La sentenza contestata

In tribunale erano presenti anche molti parenti e colleghi degli imputati, che hanno atteso insieme a loro e ai difensori per tutta la giornata la lettura arrivata alle 19.15 dopo quasi quattro ore di camera di consiglio. Una sentenza che fa discutere perché in altre occasioni, ad esempio per i fatti accaduti nel carcere di San Gimignano, aveva retto l’imputazione di tortura nonostante una minore gravità delle condotte. Anche in quel caso c’era il video, un trasferimento di un cittadino straniero che è stato prelevato a forza dalla sua cella e condotto in un’altra, un trattamento inumano e degradante, definito «un’aberrante opera di pedagogia carceraria» dai giudici che hanno condannato in primo grado a pene severe gli agenti per tortura.

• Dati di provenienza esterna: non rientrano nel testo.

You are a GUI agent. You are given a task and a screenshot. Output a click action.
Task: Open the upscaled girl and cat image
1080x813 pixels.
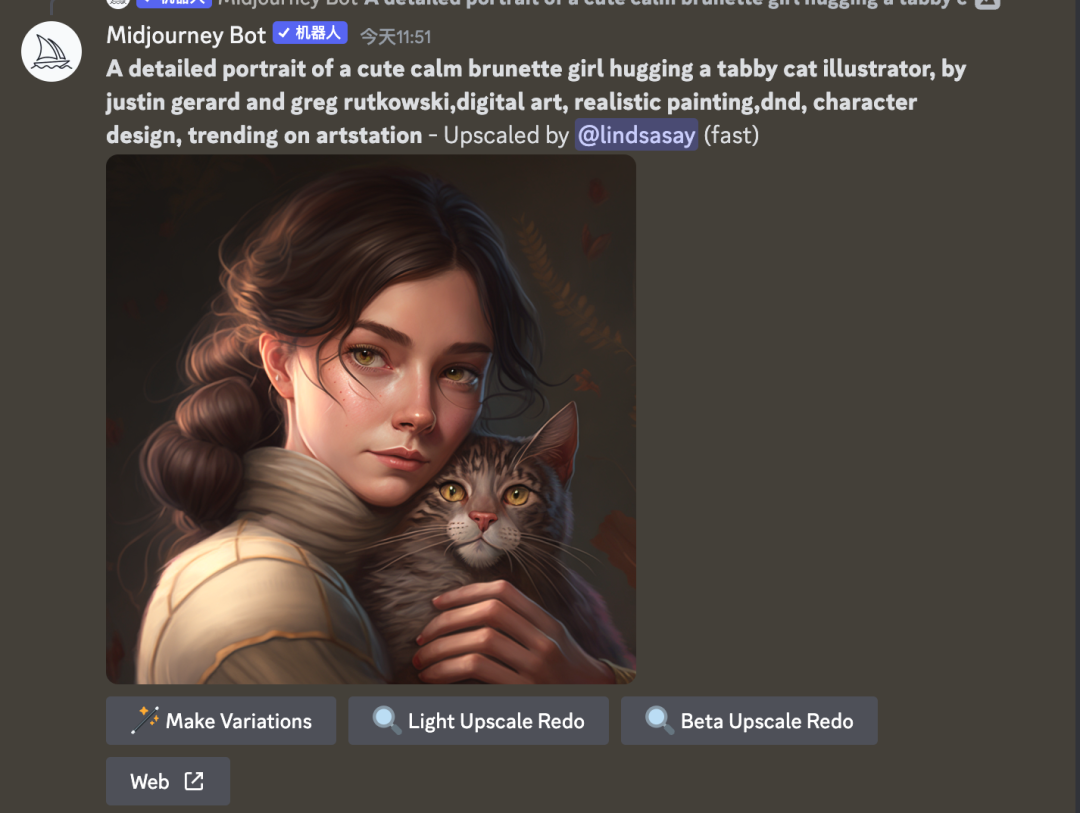click(x=371, y=419)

In questo caso le condotte sono manifestamente più gravi, ma la giudice ha ridimensionato la portata delle violenze accadute il 3 aprile 2023 nel carcere emiliano ai danni di un detenuto tunisino. Inizialmente le difese avevano parlato del rinvenimento di diverse lamette, ipotesi mai confermata in dibattimento, per quelle attestazioni sono arrivate le condanne per falso. La difesa ha sempre parlavano di un detenuto fuori controllo che, nel tentativo di divincolarsi, era caduto sul pavimento e, per evitare che si ferisse o che ferisse qualcuno, era stato trattenuto per 5 minuti in quella posizione. Prima i pubblici ministeri, poi il giudice, così come il tribunale del riesame avevano, invece, confermato l’ipotesi della tortura. 

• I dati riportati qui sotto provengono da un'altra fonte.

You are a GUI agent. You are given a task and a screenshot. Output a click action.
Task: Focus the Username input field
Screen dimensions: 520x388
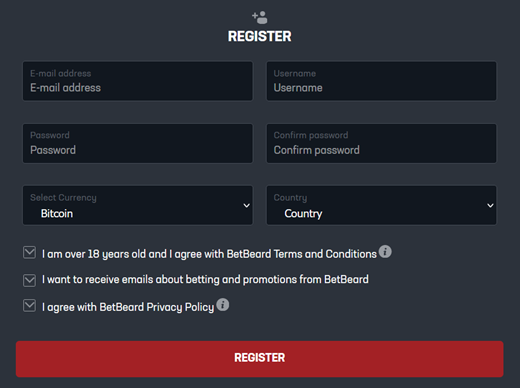pyautogui.click(x=381, y=81)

Gli imputati sono ancora tutti sospesi dal servizio. «Sono perplesso, preoccupato e attonito», ha detto l’avvocato Luca Sebastiani che difende il detenuto, vittima del pestaggio, che si è costituito parte civile. «Leggeremo le motivazioni con attenzione ma la sentenza di oggi ci lascia attoniti e francamente preoccupati. Quello che è successo nel carcere di Reggio Emilia quel giorno è un fatto gravissimo, un qualcosa che esula dai limiti del nostro ordinamento e che non dovrebbe accadere a nessuno e per nessuna ragione. Il detenuto, inerme, bloccato e già privato della libertà è stato incappucciato, calpestato, pestato, denudato con violenza, anche delle mutande. Una condotta di questo genere, in uno stato di diritto, non può che essere definito come tortura. Tuttavia, di fronte a fatti così gravi ci deve essere una linea che separa ciò che è giusto da ciò che non lo è. Ed in questo caso, basti guardare le riprese del sistema di videosorveglianza, questo confine è stata senz’altro superato», dice Sebastiani.

Le reazioni

La giudice ha riconosciuto 10mila euro di provvisionale al detenuto e il risarcimento da liquidarsi in sede civile, oltre che al tunisino, ai garanti nazionale e regionale (il garante dell’Emilia-Romagna Roberto Cavalieri era presente in aula) e alle associazioni Antigone e Yairaiha Ets. «Sono soddisfatto  per la derubricazione del reato di tortura e ricorreremo in appello in ogni caso», dice l’avvocato Federico De Belvis, difensore di tre agenti. De Belvis è anche esponente locale di Fratelli d’Italia, partito da sempre critico con il reato di tortura. «La sentenza ha ascoltato le nostre tesi, se c’erano state sbavature, come le abbiamo definite, certo non si poteva parlare di fatti di tortura», ha detto Nicola Tria, difensore di un altro imputato. «È stato un contenimento di un detenuto molto problematico, prima di venire a Reggio Emilia era stato allontanato da altri carceri», ha aggiunto l’avvocato Pier Francesco Rossi.

La pubblicazione del video del pestaggio non era stata gradita, a chi scrive erano arrivati messaggi anonimi sui social, uno aveva questo tenore: «Lei è un uomo imbarazzante (…) Siete dei criminali! Spero che finisca lei a processo, lei mi imbarazza. Che schifo». Nella comunicazione anonima si fornivano dettagli relativi alla vittima del pestaggio, destinatario di «32 rapporti disciplinari (…) violento, aggressivo, sobillatore», continuava l’anonimo molto informato. Una vicenda che non è chiusa, ora si attende il deposito delle motivazioni e i successivi, già annunciati, ricorsi delle parti.